The Null Device

2000/11/6

Human oddity: A survey on the food cravings of pregnant women has revealed some bizarre ones. These include burnt matchsticks and gym shoes, as well as more conventional foodstuffs such as custard-covered beetroot and coffee granules on crumpets. Scientists are still uncertain of what causes these cravings.

0

The decline and fall of Western civilisation (an ongoing saga): British costume-drama producer Ismael Merchant complains that English good manners are no more, and that the country has been taken over by a "lower class" obsessed with football and making money. For this sad state of affairs, Merchant puts some of the blame on the Internet and computers:

"What made a person civilised in the past is reading, writing and the art of conversation. Now that has all changed. Human relations now are established with laptops, not with other human beings, which makes for a very boring film - unless you have someone springing up out of the laptop to murder someone else.

Of course, reading only works to impart civilisation if the materials read are printed on paper and bound in a book (a leather-bound volume of imposing antiquity, mind you, not one of those proletarian paperbacks), and preferably if the author is prestigiously long-dead.

0

That's pretty cool... Melbourne City Council is installing an array of solar cells on the roofs of the Queen Victoria Market. This array will feed electricity into the power grid, generating 1700 megawatt hours a year. With any luck, the idea will catch on and electricity generation will become more decentralised and thus efficient and reliable.

0

Was Shakespeare a pothead? A researcher in South Africa believes so, and is looking to analyse the contents of Shakespeare's clay pipes to test the hypothesis.

0

Looking for a new job? ASIO, the Australian spy agency, is recruiting.

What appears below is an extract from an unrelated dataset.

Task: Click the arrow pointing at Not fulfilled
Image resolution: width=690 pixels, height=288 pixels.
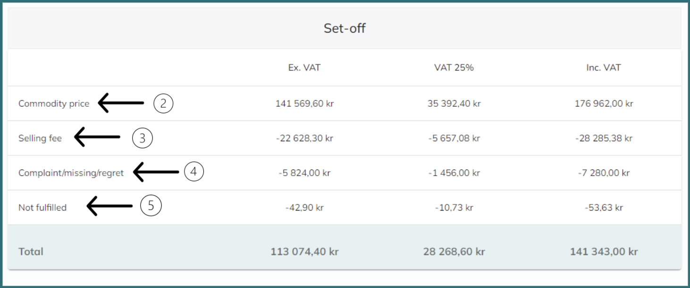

If a man in a pinstripe suit with a carnation in his buttonhole sidles up by your side on a park bench and mutters, "The weather in Dubrovnik is mild for the time of year", you'll know you're in with a chance. If an unsigned post-card arrives with the message that Uncle Wang's bicycle may be collected from the repair shop, you've cracked the short list. In which case, you should stand in front of Shearing the Rams at the National Gallery at exactly 11:27am on the third Wednesday of the month, holding the torn label from a packet of Ti-nee-tips tea.

0

Unintended consequences: The recipient of a pioneering hand transplant, it turns out, is having trouble affording the expensive anti-rejection drugs required to keep the hand. The surgeon involved has appealed to the drug companies to offer him the drugs free of charge. (Aside: this is the same patient who recently complained that he does not feel that the hand is his own and wants it removed. Sounds a bit like a curious twist on body dysmorphic disorder, only in this case the hand wasn't originally his.)